MICHAEL KAPKIAI KIBOINO (Kenya) called for decisive actions, noting that Afghanistan’s economic, humanitarian and security challenges required concerted efforts on the part of the international community. The Taliban must engage in open dialogue, demonstrate flexibility to improve the livelihoods of millions of Afghans and ensure Afghanistan is not a haven for any terrorist group. It should also urgently unite the country and form an inclusive Government which represents all ethnic communities and vulnerable groups, including women, youth and persons with disabilities. He encouraged all donors to scale up their humanitarian assistance for Afghanistan and called for the necessary resources for farmers in order for them to have the capacity to farm alternative crops. In that regard, and noting the ban on opium farming as a positive step, he underscored the need for long-term solutions and pragmatic approaches that are climate-resistant agriculture investments to improve food security and self-reliance. He also noted that all stakeholders must identify suitable mechanisms and frameworks to disburse Afghanistan’s frozen assets and revive its economy. Spotlighting the lack of progress on the “repugnant restrictions” on women in Afghanistan, he urged that the Taliban “do what is right — allow the girls their right to get an education and mainstream women into the economy by granting them opportunities to work.” The Taliban must take seriously its obligations on all fronts if they desire and expect to receive international recognition. He also welcomed the Special Representative of the Secretary-General, adding he stood ready to support the Afghan people’s safety and well-being.
AURÉLIE FLORE KOUMBA PAMBO (Gabon), calling on the Afghan authorities to end restrictions on the freedoms of women and girls, underscored that the inalienable, fundamental right to education — particularly secondary education — must be guaranteed for girls. She further called on those in power to “put women back at the heart” of Afghanistan’s political, social and economic life. Turning to security, she expressed concern over drug trafficking, increasing terrorist attacks by ISIL-KP and the presence of foreign fighters on Afghanistan’s territory. On the humanitarian front, she underlined the need for an effective humanitarian intervention plan, as food insecurity has reached disquieting levels and winter is approaching. The consequences of climate change are exacerbating this situation, and urgent action is needed to avoid a humanitarian catastrophe. She therefore called on donors to contribute more to the humanitarian response plan for the country. Also highlighting the need for dialogue between the major protagonists in Afghanistan, she urged the international community to maintain its efforts to foster stability and enduring peace in the country.
JOÃO GENÉSIO DE ALMEIDA FILHO (Brazil) stated that the latest report of the Secretary-General on the situation in Afghanistan sheds light on a number of positive developments, such as the return of former Government officials and political figures from abroad; greater engagement among de facto cabinet members, local leaders and constituencies — including tribal leaders, civil society and the media; and a decrease in the overall number of conflict-related security incidents and civilian casualties. Meanwhile the same report raises unsettling concerns, chief among them being allegations of extrajudicial killings, torture and other forms of human rights violations as well as threats, arbitrary arrests and detentions against human rights activists, journalists and media workers. In addition, the observations on the continuing hardship of Afghan women and girls are particularly disturbing. Their rights must be entirely upheld and their presence in public life guaranteed, he added, if the country is to follow a sustainable path ahead. Therefore, he called on the de facto authorities to respect its previous commitments and form an inclusive Government, with adequate participation of women along with ethnic and religious minorities. He then reiterated that any travel bans should be assessed in depth, while also calling for the unfreezing of assets held by local financial institutions. Recalling his country’s policy on humanitarian visas, with a particular focus on women and girls, he shared that more than 5,000 of those have been issued to Afghans threatened by the crisis.

• _Dataset entries_
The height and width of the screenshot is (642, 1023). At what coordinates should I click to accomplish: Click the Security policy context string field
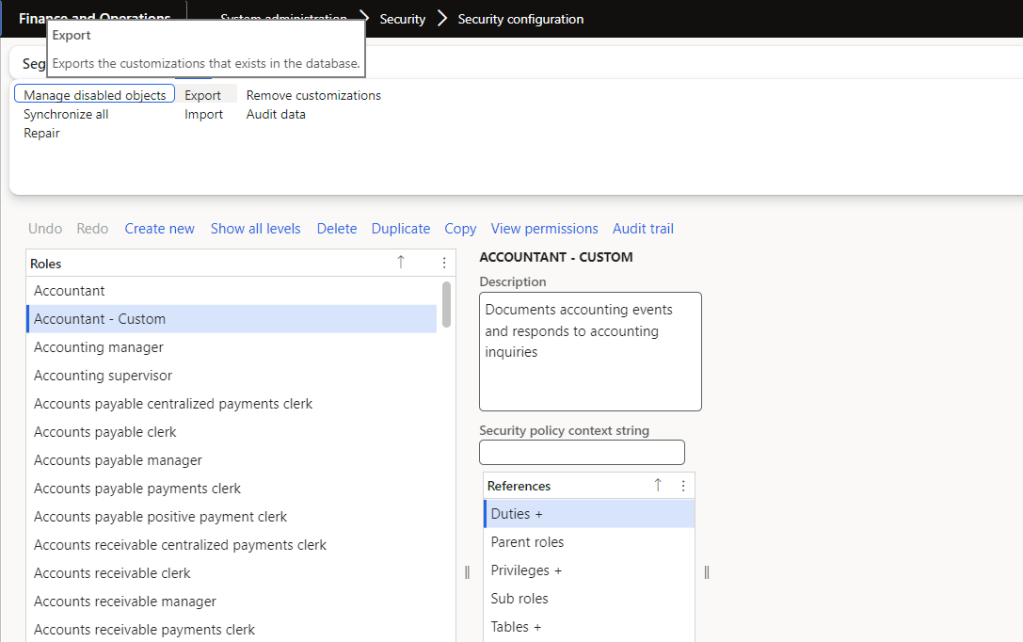pos(582,452)
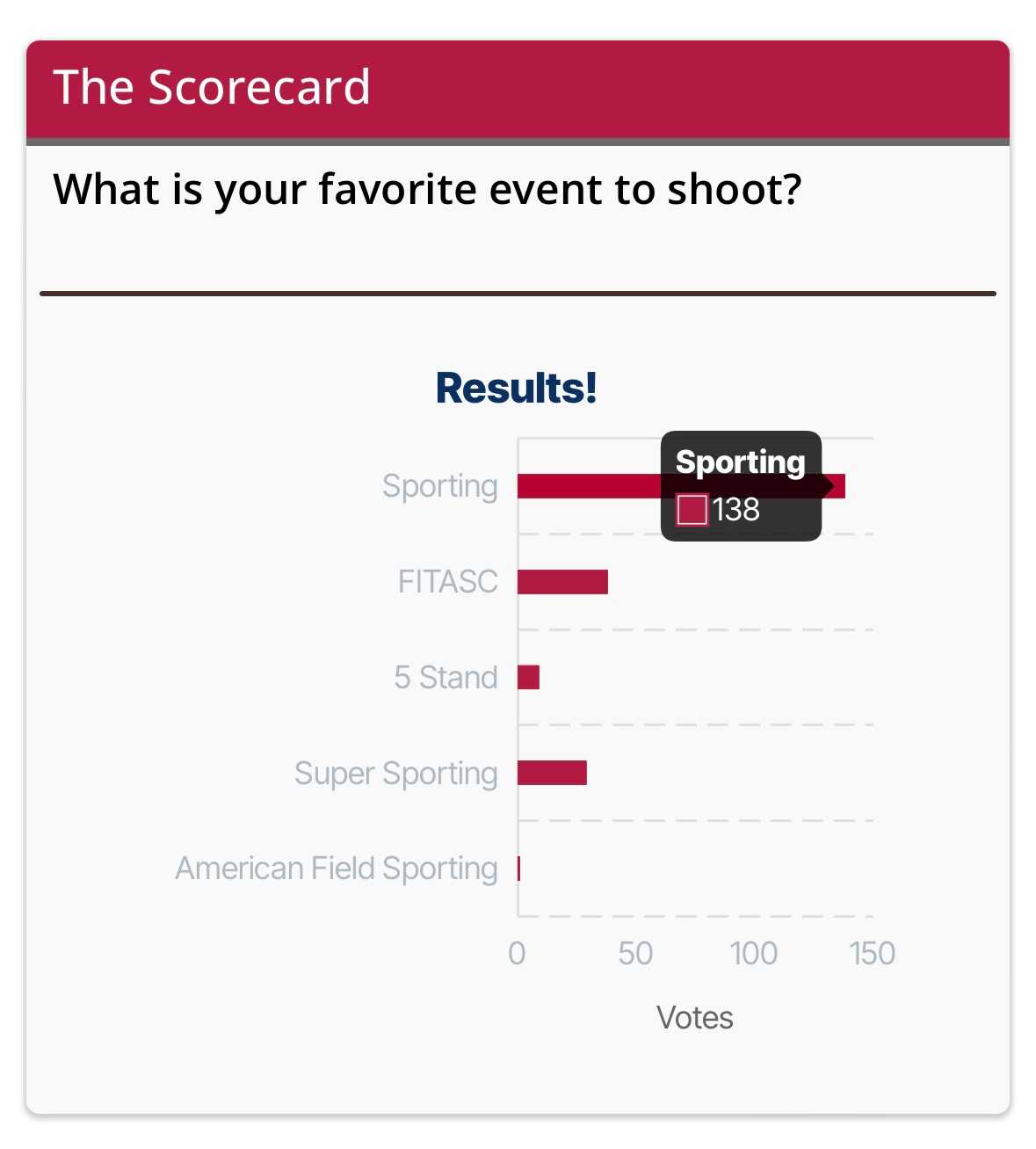The width and height of the screenshot is (1036, 1149).
Task: Click the Sporting bar in the chart
Action: (589, 486)
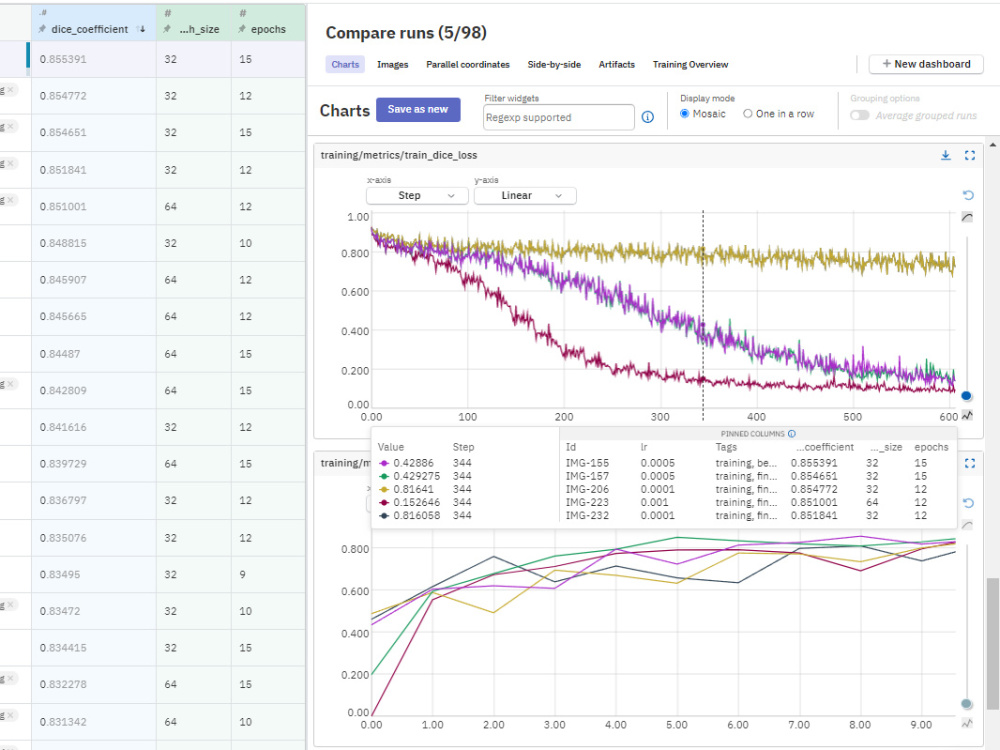Open the y-axis Linear dropdown
The height and width of the screenshot is (750, 1000).
tap(525, 196)
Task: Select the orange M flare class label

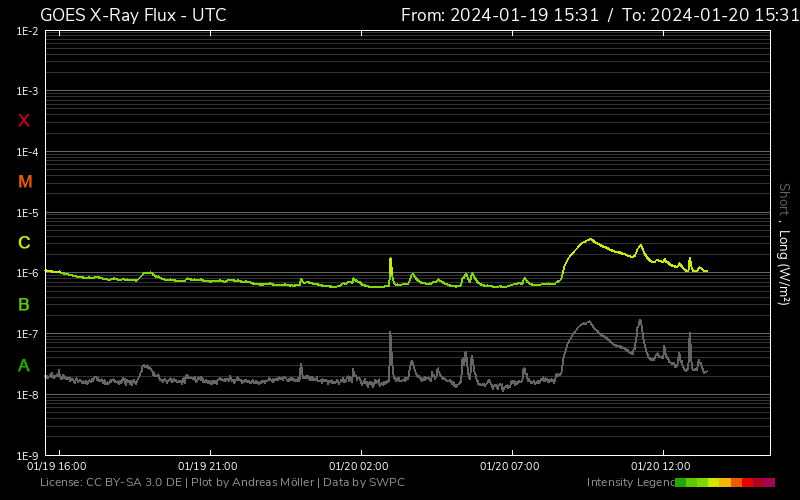Action: [25, 182]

• _Objective 1_
Using the speeches on Afghanistan, decide whether each statement agrees with them: (a) Kenya's representative called the ban on opium farming a positive step; (b) Gabon's representative asked donors to cut back their contributions to the humanitarian response plan; (c) Brazil's representative said more than 10,000 humanitarian visas had been issued to Afghans. For each, answer yes or no and quote the deciding words.
• _Objective 2_
Copy out the part of the records that opens with their first line and closes with the line containing "Open the y-axis Linear dropdown", including both of those lines. Omit the pictures.

• _Full solution 1_
(a) Yes: "noting the ban on opium farming as a positive step"
(b) No: "She therefore called on donors to contribute more to the humanitarian response plan for the country."
(c) No: "more than 5,000 of those have been issued to Afghans threatened by the crisis"

• _Full solution 2_
The height and width of the screenshot is (642, 1023). At what coordinates should I click to accomplish: Click the Security policy context string field
pos(582,452)
The width and height of the screenshot is (1036, 1149).
Task: Click the Sporting bar in the chart
Action: (589, 486)
Open the y-axis Linear dropdown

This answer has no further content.